Under the project, 600 teachers will be produced for schools supervised by the Office of the Basic Education Commission. Out of this number, 200 will teach Japanese; 140 will teach Korean; 60 will teach French; 40 will teach German; and another 40 will teach Spanish. Other languages – Vietnamese, Myanmar, Cambodian, Bahasa Malaysia, and Bahasa Indonesia – will have 25 teachers for each language. The remaining 20 teachers will teach Russian.
According to the Ministry of Education, this project will help ease the shortage of teachers in the foreign languages that are important to the global economy and spoken by Thailand’s major trading partners and other ASEAN countries. Those who are selected to receive the scholarships will attend training in the respective countries. Having completed the training, they will be recruited to teach the languages, which are considered the second foreign languages in Thailand after English.
Meanwhile, the Office of the Basic Education Commission is in need of almost 60,000 teachers for various schools across the country.

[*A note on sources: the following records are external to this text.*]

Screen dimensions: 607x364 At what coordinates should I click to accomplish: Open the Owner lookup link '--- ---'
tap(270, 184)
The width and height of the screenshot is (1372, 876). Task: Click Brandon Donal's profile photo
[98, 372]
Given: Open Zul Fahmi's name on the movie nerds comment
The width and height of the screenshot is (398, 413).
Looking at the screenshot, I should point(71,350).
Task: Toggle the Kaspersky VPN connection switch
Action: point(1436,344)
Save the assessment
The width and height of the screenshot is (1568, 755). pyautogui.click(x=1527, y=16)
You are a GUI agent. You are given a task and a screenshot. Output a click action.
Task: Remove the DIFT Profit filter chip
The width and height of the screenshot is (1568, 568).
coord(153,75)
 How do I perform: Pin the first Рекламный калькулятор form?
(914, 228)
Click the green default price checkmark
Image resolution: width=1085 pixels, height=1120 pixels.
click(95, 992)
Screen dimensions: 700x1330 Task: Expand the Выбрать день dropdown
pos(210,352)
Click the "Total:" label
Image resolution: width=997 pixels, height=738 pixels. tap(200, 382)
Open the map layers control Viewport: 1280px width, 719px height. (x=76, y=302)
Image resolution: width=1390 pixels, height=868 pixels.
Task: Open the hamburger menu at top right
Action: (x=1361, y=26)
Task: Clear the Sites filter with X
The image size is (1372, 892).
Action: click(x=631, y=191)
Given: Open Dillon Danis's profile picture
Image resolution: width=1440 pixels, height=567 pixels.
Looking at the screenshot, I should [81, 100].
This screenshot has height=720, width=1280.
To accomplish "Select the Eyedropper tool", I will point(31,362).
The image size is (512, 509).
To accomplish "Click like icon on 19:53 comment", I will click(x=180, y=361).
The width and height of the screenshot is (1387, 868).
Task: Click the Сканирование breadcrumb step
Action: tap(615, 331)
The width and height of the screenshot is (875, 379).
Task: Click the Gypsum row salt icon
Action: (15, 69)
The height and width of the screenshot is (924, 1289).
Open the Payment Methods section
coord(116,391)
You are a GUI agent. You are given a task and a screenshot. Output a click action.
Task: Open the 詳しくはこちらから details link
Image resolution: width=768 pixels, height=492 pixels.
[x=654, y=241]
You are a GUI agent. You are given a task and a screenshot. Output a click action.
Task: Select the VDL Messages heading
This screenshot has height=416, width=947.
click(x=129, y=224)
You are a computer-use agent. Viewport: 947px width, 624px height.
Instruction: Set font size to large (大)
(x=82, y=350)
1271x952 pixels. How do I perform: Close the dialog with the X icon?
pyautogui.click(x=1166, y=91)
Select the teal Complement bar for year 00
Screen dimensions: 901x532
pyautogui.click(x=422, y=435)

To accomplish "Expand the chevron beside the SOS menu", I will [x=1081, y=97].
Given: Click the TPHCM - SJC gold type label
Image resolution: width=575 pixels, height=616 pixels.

Mathematics comes first, with the highest number of teachers that are needed, followed by the English language, the Thai language, social studies, arts education, computer science, physical education, pre-school education, student development activities, and special education.
The Ministry of Education is also working out a plan to accelerate the production of a skilled workforce to ease labor shortages in the industrial sector and to meet the expected growing demand when ASEAN becomes a single community in 2015.
Statistics compiled by the Federation of Thai industries show that, from 2011 to 2015, demand for skilled workers in three industries is higher than production by between threefold and fourfold. The three industries are involved with automobiles, electronics, and construction. It is estimated that 1.2 million personnel would be needed for the industries in the next few years.
The Ministry of Education is gathering information about labor shortages in various fields in order to adjust its plan for the production of professional workers. The move will help Thailand prepare its workforce in an attempt to prevent labor shortages after the realization of the ASEAN Community.